● **ABOUT THIS TASK**: Output, word for word, the lines of this listing that fall between the line with "How do I perform: Click" and the line with "Screen dimensions: 660x392", counting both of those lines, and no others.

● **RECORDS**:
BEGIN

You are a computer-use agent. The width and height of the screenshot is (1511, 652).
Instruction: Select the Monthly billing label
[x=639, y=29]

END
BEGIN

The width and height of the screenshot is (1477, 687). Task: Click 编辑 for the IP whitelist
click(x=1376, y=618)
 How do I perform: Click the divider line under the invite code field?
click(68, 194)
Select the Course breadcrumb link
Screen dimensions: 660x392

END

● **RESPONSE TO THIS TASK**:
 How do I perform: Click the divider line under the invite code field?
click(68, 194)
Select the Course breadcrumb link
Screen dimensions: 660x392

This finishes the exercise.